Open jmacgreg opened 4 years ago
The 5mb is a limit set by Google?
Looking at the OJS sitemap code, it creates links to both landing pages and single galleys.
foreach($submissionsIterator as $submission) {
// Abstract
$root->appendChild($this->_createUrlTree($doc, $request->url($journal->getPath(), 'article', 'view', array($submission->getBestId()))));
// Galley files
$galleys = $galleyDao->getByPublicationId($submission->getCurrentPublication()->getId());
while ($galley = $galleys->next()) {
$root->appendChild($this->_createUrlTree($doc, $request->url($journal->getPath(), 'article', 'view', array($submission->getBestId(), $galley->getBestGalleyId()))));
}
}
is this what we want for OPS as well?
Regarding sitemap size: I was told by the Scholar folks in our call that the recommendation is no bigger than 5MB, but they didn't provide any citation for that. I can ask. I see lots of conflicting info online about how big they can be, but maybe the better way to think of them is how many total URLs they can include, which seems to be max 50,000 URLs/file: https://stackoverflow.com/questions/2887358/limitation-for-google-sitemap-xml-file-size.
Regarding the code: I am actually not seeing individual article or galley links in our OJS 3 demo: https://demo.publicknowledgeproject.org/ojs3/demo/index.php/manuscript/sitemap. Only an issue link. I think having a link to the article landing page is fine - a galley-level link is unnecessary.
Probably a bug in the code then. At least someone was planning to show those url's in the sitemap.
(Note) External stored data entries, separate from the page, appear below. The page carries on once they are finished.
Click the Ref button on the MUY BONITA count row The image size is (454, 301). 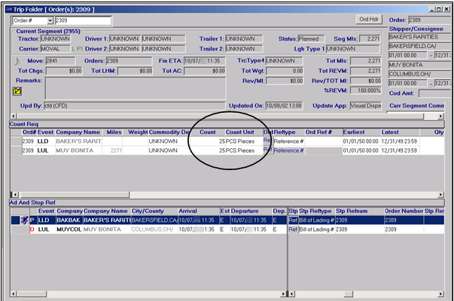[x=267, y=150]
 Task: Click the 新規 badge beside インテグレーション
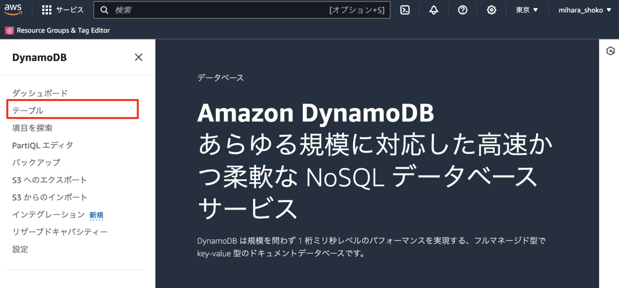click(96, 214)
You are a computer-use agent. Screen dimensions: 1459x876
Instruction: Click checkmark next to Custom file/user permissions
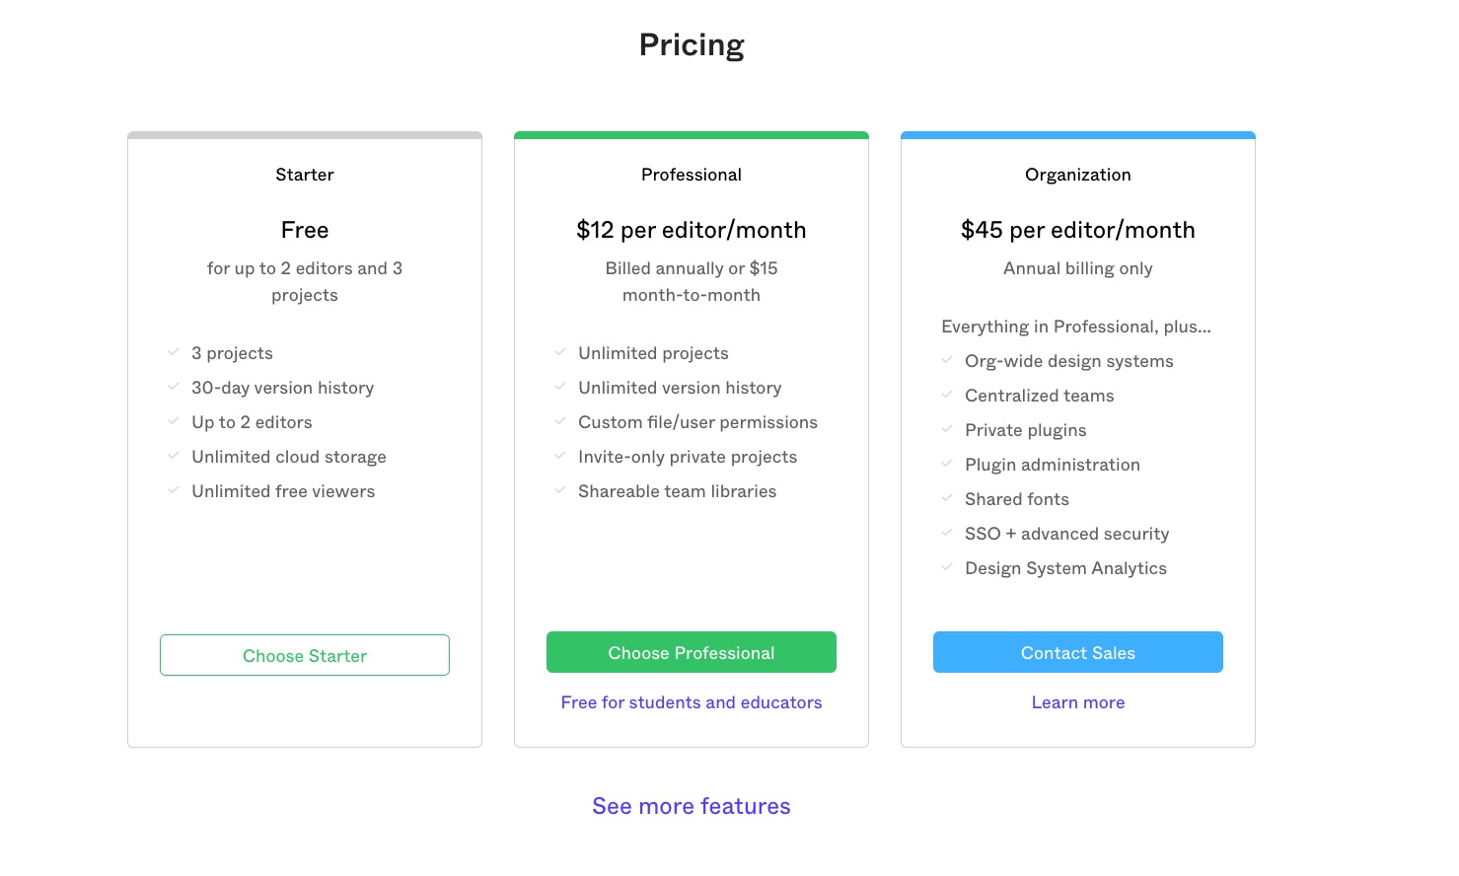[560, 421]
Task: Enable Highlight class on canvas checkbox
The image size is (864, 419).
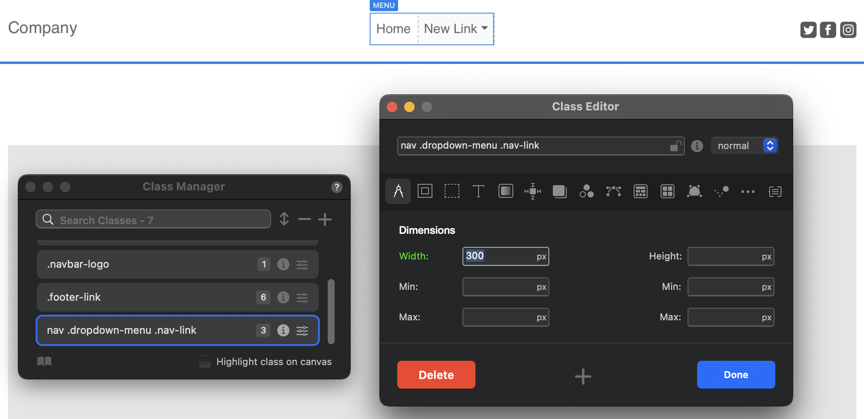Action: pos(205,362)
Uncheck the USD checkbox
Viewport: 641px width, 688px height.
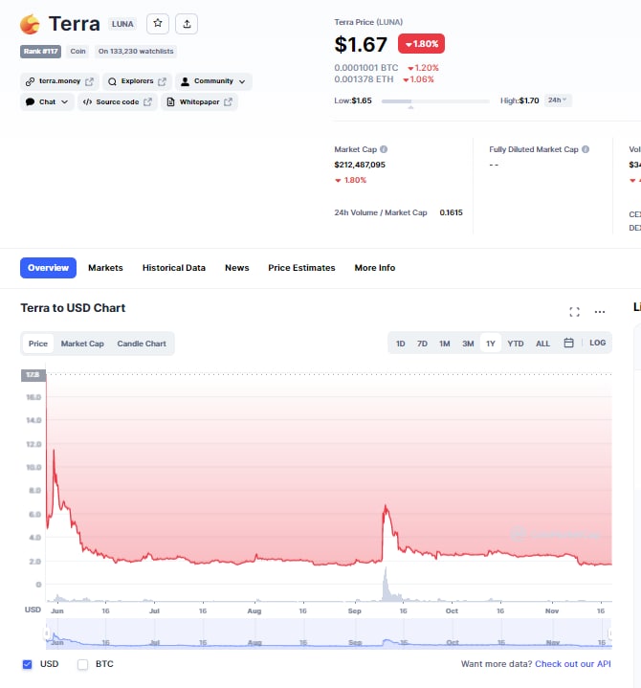pyautogui.click(x=27, y=664)
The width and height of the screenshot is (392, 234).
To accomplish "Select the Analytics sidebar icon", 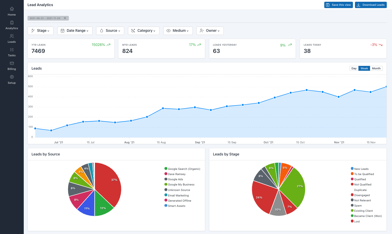I will pos(12,25).
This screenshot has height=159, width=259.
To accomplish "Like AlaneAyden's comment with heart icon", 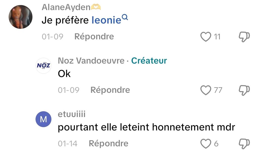I will tap(206, 37).
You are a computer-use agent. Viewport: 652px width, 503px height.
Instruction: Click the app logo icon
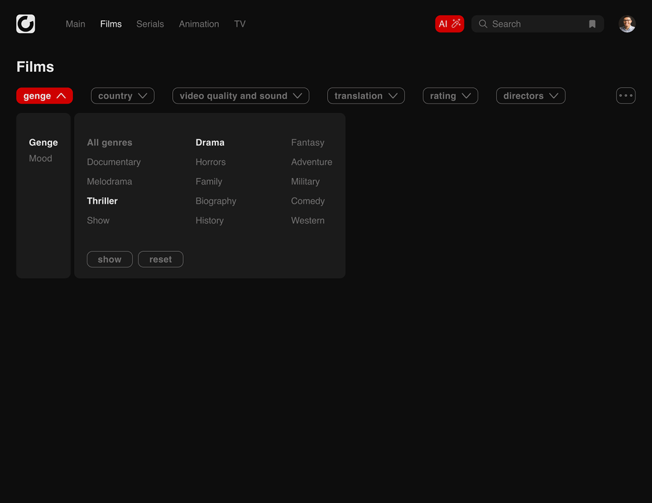tap(26, 24)
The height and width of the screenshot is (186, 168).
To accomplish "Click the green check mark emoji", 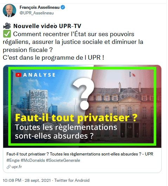I will click(x=7, y=34).
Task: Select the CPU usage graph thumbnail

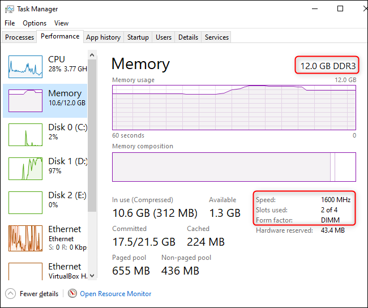Action: tap(25, 66)
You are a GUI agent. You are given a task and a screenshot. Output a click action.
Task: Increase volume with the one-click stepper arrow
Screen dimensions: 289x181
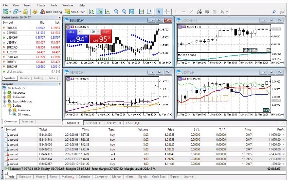point(98,32)
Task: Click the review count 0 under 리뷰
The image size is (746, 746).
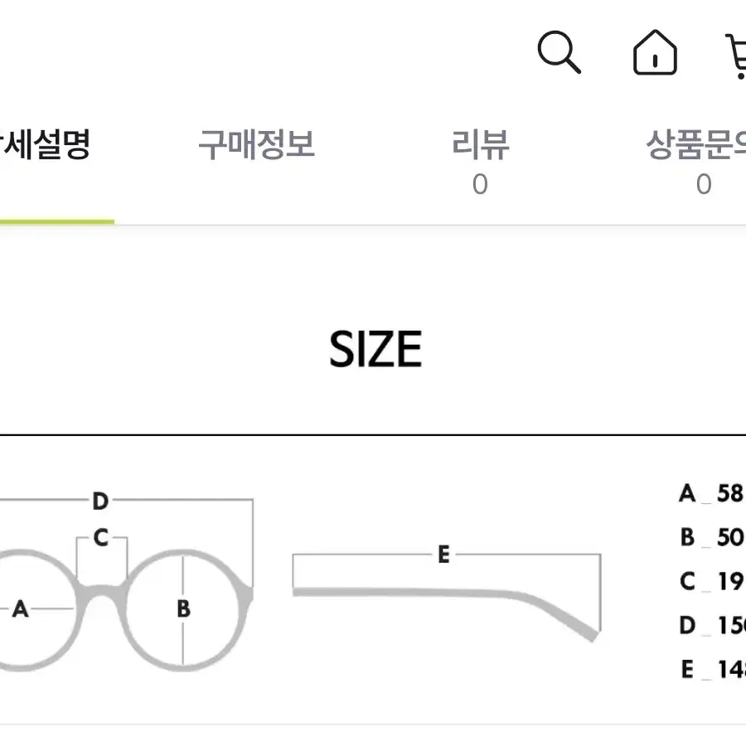Action: point(480,184)
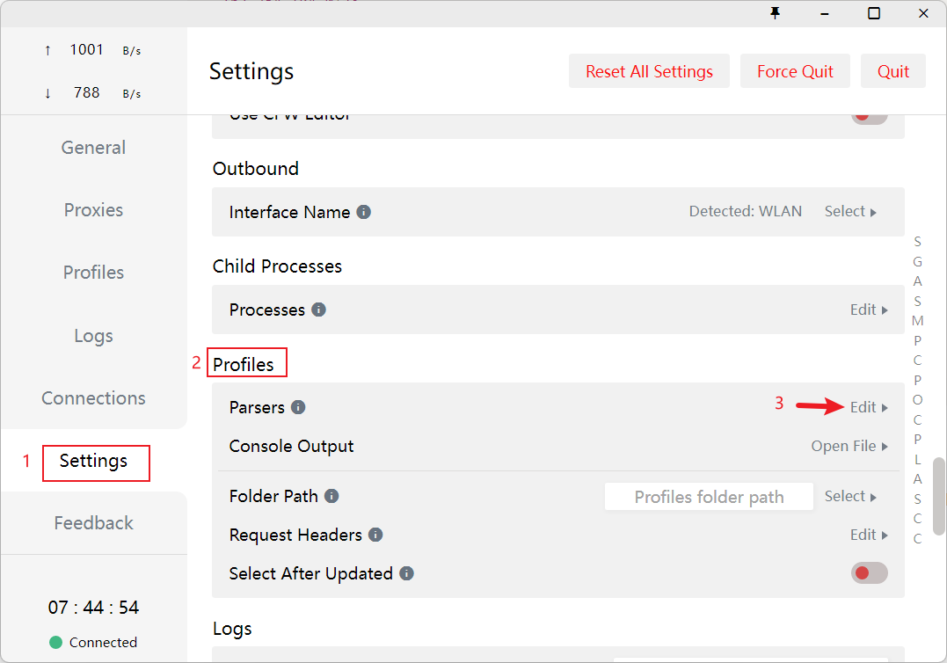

Not sure if it is a good thing or a bad thing that the links are missing though...
I think it would be reasonable to include them even for OJS (ie. fix the bug, if that is what it is), but maybe don't push the fix until there's some sort of paging solution in place at the same time. Does that make sense as an approach?
I just saw the sitemap isn't on the robots.txt and that they are generated dynamically, and landed on a couple of issues in GitHub.
Heavy journals might have a hard time generating them, so it definitely makes sense to add cache and pagination.
This is more an OPS issue than an OJS/OMP one, but it could be done across the board. If the application has a very large amount of content, the resulting XML sitemap may be too large (anything over 5MB is too large). The top-level sitemap can link out to child sitemaps - see https://dspace.mit.edu/sitemap for an example. This should be considered especially in the OPS context, where all articles should be listed in the sitemap.